A HAUNTING ON THIRD STREET
Chattanooga School for the Arts and Sciences (CSAS), at first glance, appears similar to many schools built in the first quarter of the century; built in the Colonial Revival style, the imposing brick structure serenely surveys its surroundings. In an effort to get a different perspective, I decided to photograph the school from across the street and was immediately struck by the marked difference in atmosphere brought about by the short passage over the pavement.
On the opposite side of Third Street lie no fewer than three adjacent graveyards: the Confederate Cemetery, which is home to many Confederates and at least two Union soldiers who lost their lives in America’s Civil War and which opened its gates to its last denizen in the year 2000, when the body of a long-dead soldier was discovered during a swimming pool excavation on Missionary Ridge; the Citizens Cemetery, which houses the graves of many early residents; and the Jewish Cemetery, the only one of the three that is still accepting new occupants. A stroll through the central section of the burial grounds simply brings a sense of peace and history; some gravestones leave you wondering at the story that must be behind them, like the one in the Jewish cemetery inscribed, “A Priestess by Birth and Deeds,” and some that strike a note of recollection, like the Citizens Cemetery marker of Chattanooga’s first postmaster John P. Long, who is credited with naming the city.

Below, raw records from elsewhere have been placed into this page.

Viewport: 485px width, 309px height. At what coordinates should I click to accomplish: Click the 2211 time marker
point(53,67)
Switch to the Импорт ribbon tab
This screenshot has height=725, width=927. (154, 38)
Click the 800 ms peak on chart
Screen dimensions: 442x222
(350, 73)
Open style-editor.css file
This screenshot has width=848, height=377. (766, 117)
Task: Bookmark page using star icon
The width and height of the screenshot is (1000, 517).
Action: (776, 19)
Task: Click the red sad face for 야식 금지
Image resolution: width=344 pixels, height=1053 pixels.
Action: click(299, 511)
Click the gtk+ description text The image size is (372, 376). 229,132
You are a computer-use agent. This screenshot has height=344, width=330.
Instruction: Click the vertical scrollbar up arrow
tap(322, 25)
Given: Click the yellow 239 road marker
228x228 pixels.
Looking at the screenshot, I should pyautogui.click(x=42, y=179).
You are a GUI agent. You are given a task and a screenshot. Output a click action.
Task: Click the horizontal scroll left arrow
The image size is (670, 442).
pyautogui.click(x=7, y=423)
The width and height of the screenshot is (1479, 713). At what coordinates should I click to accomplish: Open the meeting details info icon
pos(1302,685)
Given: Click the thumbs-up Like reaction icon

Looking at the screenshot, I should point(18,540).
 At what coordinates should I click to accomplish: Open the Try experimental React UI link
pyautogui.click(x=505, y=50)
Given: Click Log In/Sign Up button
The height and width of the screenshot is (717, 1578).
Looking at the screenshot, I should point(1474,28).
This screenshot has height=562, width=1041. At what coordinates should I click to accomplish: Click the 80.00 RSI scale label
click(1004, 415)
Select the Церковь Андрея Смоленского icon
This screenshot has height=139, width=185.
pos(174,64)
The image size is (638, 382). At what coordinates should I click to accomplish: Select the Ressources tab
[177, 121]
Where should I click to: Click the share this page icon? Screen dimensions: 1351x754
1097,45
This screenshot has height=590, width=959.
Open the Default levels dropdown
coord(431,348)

The outskirts of the burial grounds, however, are a different story. I was struck with a feeling of overwhelming sadness as I proceeded toward the plot’s edge. While the grounds there are neat and clean, many markers are knocked over, worn flat or sunk so deep into the ground that they can no longer be read. The graves are more spread out and less organized. Tombstones have crumbled, a crypt was broken into and a massive oak was uprooted, leaving a body-sized hole right next to a tombstone, as if the resident had given the roots a mighty shove in order to crawl out. Many graves are unmarked. The old potter’s field remains undesignated, and many soldiers are memorialized merely by unit. Some sources say that as many as 2,500 soldiers are buried there, far more than the number of monuments. During the Civil War, many soldiers were buried in a low, swampy lot near the river; the river rose and fell over them, and markers were lost or marred beyond legibility. In 1867, veterans purchased the Third Street plot for $750 and had the remains dug up, moved and reinterred, but the identities of many were never recovered.
image
A disturbed grave at Citizens Cemetery.
The memorial park is quiet, too quiet for an area lying between two large schools (for it is backed by UTC). While at one time, students played ball there, using the tombstones for bases long ago, no such frolicking of the living goes on at that location now. However, at least one member of the East Tennessee Paranormal Society reports that the shade of a soldier interred in that hallowed ground still patrols the Confederate Cemetery portion of this graveyard. He contents himself with the confines of his eternal home and has not been known to expand his domain to the school but rather, at least according to this member, makes his presence known: “You will leave there with a different view of the paranormal.” Perhaps it is simply a question of territory, as CSAS has its own eternal overseers already. A history of the school is helpful in identifying who lurks within its confines and why.
A SCHOOL SYSTEM IS BORN
The first school in Chattanooga was located in a log cabin near the corner of Lookout and Fifth Streets in 1835. The structure also served as the community center, and in 1838, the area’s leaders gathered there and selected “Chattanooga” (which, depending on who you ask, means, “rock coming to a point,” “the Big Catch,” “draw fish out of water,” “Choctaw town,” “Eagle’s [or Hawk’s] Nest” or “difficulty”) as the community’s name. Later, after that building was gone, the jail that housed the famous Andrews’ Raiders was constructed at the same intersection.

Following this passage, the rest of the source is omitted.